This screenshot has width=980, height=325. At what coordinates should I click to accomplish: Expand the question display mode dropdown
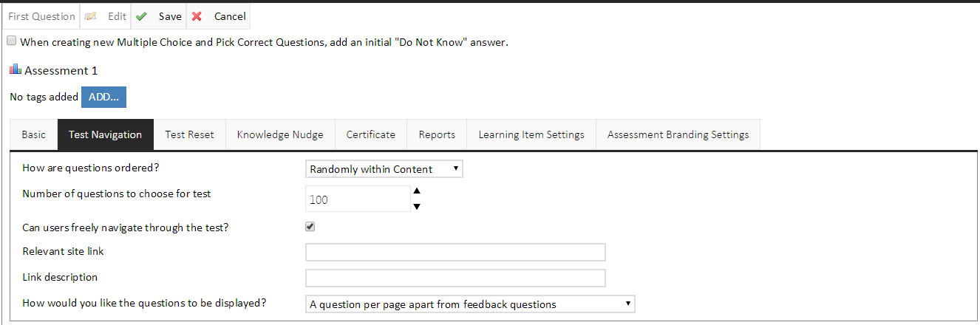pyautogui.click(x=470, y=304)
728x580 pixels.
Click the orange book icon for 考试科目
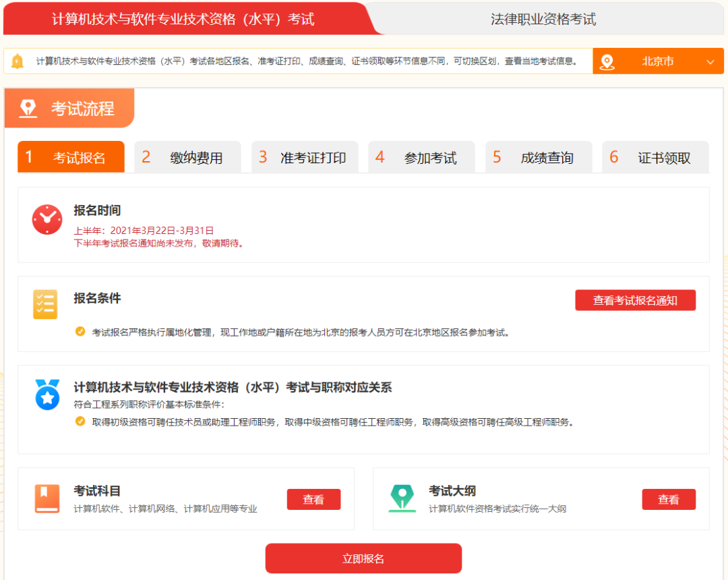point(47,499)
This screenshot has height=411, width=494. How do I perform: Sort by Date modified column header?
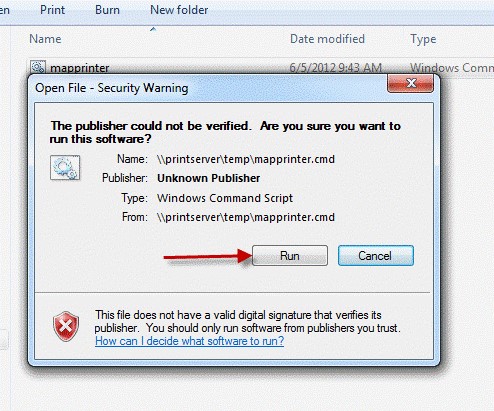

PROBLEM STATEMENT. Output every line above exactly as it stands, and drop any picture.

PROBLEM SOLUTION.
This screenshot has width=980, height=325. At what coordinates should I click to accomplish: Expand the question display mode dropdown
pyautogui.click(x=470, y=304)
728x580 pixels.
Click the orange book icon for 考试科目
point(47,499)
This screenshot has height=411, width=494. How do I perform: Sort by Date modified column header?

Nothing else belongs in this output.